Beweislastumkehr bei Einziehung? BRAK sieht rechtsstaatliche rote Linien
Der Bundesrat will die selbstständige erweiterte Einziehung von Vermögensgegenständen aus rechtswidrigen Taten nach § 76a IV StGB prozessual deutlich schärfen: Künftig soll bei einem groben Missverhältnis zwischen Vermögenswert und rechtmäßigen Einkünften gesetzlich vermutet werden, dass der Gegenstand aus einer rechtswidrigen Tat stammt. Die BRAK hält das für verfassungs-, europa- und konventionsrechtlich hoch problematisch.
Vermögensabschöpfung: In Verfahren wegen Organisierter Kriminalität, aber auch bei Wirtschafts-, Steuer- und Umweltkriminalität lässt sich zwar häufig ein auffälliges Missverhältnis zwischen Vermögenslage und legalen Einkünften feststellen, die konkrete Vortat jedoch nicht hinreichend nachweisen. Diese strukturelle Beweisnot soll überwunden werden, um Vermögensgegenstände auch dann selbständig einziehen zu können, wenn sich ihre deliktische Herkunft nach den Umständen aufdrängt, ohne dass sie einer bestimmten Straftat zugeordnet werden kann.
Der Hebel: eine gesetzliche Vermutung in § 437 StPO-E
Materiellrechtlich bleibt § 76a IV StGB unangetastet. Die eigentliche Verschärfung soll über eine Neufassung des § 437 StPO erfolgen. Zwar soll das Gericht seine Überzeugung weiterhin aufgrund freier Würdigung aller Umstände bilden. Neu vorgesehen ist jedoch ein zweiter Absatz, wonach bei einem groben Missverhältnis zwischen dem Wert eines Gegenstands und den rechtmäßigen Einkünften des Betroffenen vermutet werden soll, dass der Gegenstand aus einer rechtswidrigen Tat herrührt. Praktisch liefe dies auf eine erhebliche Verlagerung der Darlegungslast hinaus: Kann der Betroffene die legale Herkunft nicht plausibel machen, würden verbleibende Zweifel zu seinen Lasten wirken. Eine Übergangsregelung in § 14 EGStGB soll die Neuregelung zudem auf bereits anhängige Verfahren erstrecken, sofern noch kein Eröffnungsbeschluss ergangen ist.

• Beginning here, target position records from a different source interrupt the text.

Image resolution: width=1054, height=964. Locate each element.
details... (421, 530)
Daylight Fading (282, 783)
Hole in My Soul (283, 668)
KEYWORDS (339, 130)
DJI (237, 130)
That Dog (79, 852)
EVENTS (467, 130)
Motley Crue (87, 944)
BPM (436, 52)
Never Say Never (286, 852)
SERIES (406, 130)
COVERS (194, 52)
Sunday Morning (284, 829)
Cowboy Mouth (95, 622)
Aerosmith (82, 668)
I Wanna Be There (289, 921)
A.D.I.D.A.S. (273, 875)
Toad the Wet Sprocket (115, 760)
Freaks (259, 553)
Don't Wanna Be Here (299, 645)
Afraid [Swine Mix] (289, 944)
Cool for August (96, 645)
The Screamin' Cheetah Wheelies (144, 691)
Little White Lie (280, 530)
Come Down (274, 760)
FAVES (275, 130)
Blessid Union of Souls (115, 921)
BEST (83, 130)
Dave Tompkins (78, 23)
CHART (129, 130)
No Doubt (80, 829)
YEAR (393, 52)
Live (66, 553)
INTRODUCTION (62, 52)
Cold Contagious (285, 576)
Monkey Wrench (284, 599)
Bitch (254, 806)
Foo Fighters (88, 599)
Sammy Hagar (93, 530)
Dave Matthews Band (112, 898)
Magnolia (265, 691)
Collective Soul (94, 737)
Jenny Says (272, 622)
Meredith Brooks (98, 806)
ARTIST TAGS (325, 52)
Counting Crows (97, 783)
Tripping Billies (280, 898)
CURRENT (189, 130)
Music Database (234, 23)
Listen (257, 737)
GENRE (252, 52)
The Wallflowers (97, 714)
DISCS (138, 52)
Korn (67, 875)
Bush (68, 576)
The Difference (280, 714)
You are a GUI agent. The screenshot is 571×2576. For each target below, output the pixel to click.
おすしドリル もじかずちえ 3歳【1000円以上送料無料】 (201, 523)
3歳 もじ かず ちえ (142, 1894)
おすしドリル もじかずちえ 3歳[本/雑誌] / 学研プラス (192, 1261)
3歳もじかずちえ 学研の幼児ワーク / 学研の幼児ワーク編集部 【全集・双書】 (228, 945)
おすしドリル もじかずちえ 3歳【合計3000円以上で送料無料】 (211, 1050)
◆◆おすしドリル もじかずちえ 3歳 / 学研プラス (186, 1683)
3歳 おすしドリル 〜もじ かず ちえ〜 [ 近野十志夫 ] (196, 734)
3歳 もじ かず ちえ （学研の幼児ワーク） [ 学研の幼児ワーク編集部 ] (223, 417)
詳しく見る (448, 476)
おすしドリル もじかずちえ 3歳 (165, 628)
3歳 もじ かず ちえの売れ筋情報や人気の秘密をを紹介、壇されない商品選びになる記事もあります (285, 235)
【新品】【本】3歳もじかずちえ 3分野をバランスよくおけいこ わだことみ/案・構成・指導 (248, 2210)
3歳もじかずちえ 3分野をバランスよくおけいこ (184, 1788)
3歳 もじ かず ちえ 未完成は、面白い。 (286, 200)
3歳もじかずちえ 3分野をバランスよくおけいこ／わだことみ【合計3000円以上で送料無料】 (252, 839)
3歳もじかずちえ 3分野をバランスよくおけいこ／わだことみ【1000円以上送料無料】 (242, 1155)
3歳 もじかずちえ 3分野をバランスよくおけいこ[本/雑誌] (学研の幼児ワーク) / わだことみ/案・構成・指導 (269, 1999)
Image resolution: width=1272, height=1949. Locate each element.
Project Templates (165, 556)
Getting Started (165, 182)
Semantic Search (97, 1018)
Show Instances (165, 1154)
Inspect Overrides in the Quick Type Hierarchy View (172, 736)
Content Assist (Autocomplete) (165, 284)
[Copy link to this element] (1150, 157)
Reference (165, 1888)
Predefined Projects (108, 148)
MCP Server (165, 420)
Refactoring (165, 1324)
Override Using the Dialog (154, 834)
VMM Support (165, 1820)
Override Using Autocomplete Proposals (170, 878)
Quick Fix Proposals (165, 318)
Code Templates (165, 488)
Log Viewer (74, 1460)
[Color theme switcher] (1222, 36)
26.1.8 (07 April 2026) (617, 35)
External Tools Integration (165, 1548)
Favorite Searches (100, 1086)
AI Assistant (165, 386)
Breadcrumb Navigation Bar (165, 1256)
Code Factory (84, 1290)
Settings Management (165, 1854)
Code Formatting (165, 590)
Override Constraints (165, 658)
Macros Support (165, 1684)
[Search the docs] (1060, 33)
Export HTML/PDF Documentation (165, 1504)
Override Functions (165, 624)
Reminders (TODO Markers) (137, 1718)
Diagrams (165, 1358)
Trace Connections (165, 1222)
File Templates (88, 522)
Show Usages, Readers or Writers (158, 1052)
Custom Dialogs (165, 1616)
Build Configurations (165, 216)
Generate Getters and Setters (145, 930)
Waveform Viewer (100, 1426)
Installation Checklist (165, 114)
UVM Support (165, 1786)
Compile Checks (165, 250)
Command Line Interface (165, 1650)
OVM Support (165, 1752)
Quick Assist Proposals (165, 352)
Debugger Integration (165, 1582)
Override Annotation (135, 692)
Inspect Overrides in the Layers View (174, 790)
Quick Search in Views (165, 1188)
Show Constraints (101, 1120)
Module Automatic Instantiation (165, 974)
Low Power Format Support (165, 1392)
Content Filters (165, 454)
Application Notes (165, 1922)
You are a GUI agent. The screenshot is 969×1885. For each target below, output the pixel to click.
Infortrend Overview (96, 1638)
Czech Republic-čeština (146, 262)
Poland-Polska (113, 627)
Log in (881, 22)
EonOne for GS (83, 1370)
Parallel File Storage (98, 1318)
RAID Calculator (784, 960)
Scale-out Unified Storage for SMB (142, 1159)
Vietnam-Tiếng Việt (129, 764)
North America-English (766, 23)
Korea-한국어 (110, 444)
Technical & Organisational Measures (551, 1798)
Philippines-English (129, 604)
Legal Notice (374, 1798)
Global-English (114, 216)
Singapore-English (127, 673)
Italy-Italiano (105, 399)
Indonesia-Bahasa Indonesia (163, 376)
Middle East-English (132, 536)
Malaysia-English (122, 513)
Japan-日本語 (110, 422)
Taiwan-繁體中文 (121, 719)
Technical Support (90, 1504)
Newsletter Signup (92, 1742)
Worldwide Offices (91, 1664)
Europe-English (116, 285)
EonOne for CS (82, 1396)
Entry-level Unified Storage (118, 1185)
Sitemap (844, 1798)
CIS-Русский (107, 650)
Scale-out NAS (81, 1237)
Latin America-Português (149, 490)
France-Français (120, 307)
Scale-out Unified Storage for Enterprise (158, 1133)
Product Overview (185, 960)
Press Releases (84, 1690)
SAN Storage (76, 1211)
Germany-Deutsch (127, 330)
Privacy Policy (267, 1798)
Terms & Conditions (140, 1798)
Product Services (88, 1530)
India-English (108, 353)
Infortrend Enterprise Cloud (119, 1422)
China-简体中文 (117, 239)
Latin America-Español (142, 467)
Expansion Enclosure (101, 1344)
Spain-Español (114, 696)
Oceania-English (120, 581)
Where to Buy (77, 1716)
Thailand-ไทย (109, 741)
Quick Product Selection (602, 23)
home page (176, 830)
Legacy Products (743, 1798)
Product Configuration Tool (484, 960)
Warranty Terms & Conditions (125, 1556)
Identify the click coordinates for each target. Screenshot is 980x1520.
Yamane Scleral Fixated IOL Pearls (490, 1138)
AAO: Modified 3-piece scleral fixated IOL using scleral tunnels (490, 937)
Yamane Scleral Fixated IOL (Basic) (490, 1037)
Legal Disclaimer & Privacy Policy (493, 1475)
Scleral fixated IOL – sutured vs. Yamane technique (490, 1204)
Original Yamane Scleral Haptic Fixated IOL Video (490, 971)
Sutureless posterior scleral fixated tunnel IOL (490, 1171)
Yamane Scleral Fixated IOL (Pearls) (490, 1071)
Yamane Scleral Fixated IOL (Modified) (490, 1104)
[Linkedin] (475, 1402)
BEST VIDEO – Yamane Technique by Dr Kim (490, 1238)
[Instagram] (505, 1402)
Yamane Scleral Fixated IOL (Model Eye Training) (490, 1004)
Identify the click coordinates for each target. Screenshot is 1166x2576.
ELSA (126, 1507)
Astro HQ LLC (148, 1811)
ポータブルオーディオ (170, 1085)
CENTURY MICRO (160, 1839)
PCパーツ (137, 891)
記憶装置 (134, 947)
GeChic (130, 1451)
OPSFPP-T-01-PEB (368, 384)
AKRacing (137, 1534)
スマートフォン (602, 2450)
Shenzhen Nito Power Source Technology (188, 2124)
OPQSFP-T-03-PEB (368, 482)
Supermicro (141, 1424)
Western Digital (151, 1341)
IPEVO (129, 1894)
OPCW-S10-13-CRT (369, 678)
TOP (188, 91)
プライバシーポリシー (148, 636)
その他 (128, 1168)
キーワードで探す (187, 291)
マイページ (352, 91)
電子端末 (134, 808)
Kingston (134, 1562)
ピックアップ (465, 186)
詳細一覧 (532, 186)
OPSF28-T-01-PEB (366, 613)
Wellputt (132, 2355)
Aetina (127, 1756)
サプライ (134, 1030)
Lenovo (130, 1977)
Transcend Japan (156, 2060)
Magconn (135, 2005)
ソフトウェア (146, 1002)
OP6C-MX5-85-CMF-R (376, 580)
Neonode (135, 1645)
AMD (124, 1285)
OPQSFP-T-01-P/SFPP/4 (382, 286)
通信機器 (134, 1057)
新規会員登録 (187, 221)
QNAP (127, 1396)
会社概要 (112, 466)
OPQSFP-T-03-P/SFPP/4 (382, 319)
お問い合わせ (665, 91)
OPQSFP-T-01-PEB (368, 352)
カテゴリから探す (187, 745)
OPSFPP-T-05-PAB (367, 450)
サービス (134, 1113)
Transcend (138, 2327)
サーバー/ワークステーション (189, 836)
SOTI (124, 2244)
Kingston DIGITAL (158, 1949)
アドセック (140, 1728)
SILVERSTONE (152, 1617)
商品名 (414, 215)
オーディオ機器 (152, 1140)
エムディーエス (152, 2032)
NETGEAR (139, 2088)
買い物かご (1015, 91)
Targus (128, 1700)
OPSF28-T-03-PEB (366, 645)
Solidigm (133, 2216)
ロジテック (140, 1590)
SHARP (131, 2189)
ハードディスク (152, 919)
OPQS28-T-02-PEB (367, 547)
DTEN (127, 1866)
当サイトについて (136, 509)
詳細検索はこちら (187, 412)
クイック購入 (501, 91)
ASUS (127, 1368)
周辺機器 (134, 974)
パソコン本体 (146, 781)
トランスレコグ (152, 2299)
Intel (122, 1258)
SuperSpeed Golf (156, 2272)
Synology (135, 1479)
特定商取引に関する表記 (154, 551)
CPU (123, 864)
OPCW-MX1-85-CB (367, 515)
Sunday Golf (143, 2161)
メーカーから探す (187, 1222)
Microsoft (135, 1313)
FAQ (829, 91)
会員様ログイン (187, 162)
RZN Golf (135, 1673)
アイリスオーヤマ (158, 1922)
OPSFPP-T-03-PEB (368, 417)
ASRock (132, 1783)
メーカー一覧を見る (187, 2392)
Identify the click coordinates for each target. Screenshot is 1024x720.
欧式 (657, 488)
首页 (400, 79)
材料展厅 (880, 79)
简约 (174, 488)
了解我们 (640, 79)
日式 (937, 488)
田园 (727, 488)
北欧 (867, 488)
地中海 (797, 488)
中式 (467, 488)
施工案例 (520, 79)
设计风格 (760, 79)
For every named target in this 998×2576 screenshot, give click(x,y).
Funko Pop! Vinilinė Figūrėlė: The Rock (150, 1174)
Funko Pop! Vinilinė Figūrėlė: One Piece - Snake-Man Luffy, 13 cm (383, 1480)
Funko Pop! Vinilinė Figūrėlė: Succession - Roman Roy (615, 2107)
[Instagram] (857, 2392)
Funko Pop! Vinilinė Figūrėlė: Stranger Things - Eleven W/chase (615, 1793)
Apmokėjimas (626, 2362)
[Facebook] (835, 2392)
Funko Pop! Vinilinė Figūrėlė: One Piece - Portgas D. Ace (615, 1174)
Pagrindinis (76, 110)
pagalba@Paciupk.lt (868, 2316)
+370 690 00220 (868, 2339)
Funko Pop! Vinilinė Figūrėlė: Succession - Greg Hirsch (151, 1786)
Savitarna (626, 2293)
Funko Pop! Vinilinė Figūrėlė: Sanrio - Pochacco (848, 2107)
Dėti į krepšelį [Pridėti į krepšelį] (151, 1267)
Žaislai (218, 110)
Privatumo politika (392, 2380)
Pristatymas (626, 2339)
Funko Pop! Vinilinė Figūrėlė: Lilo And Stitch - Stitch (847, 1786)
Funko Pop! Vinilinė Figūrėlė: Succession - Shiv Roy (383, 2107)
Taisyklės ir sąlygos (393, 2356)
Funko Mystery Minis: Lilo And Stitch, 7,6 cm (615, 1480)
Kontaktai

BRAK sieht rechtsstaatliche Grundsätze berührt
Die Bundesrechtsanwaltskammer lehnt diesen Ansatz ab. Sie sieht gewichtige Bedenken mit Blick auf rechtsstaatliche Grundsätze selbst dann, wenn der selbständigen Einziehung kein Strafcharakter zugeschrieben wird. Im Zentrum ihrer Kritik stehen der Zweifelssatz, das Nemo-tenetur-Prinzip (niemand ist dazu verpflichtet, sich selbst anzuklagen) sowie der Eigentumsschutz aus Art. 14 GG. Besonders problematisch erscheint der BRAK, dass das „grobe Missverhältnis“ zur tragenden Vermutungsgrundlage erhoben werden soll, ohne den Begriff gesetzlich näher zu konturieren. Zugleich entstehe faktisch erheblicher Druck auf den Betroffenen, zu seinen Vermögensverhältnissen vorzutragen, obwohl sein Schweigen im Strafverfahren grundsätzlich nicht zu seinem Nachteil gewertet werden dürfe.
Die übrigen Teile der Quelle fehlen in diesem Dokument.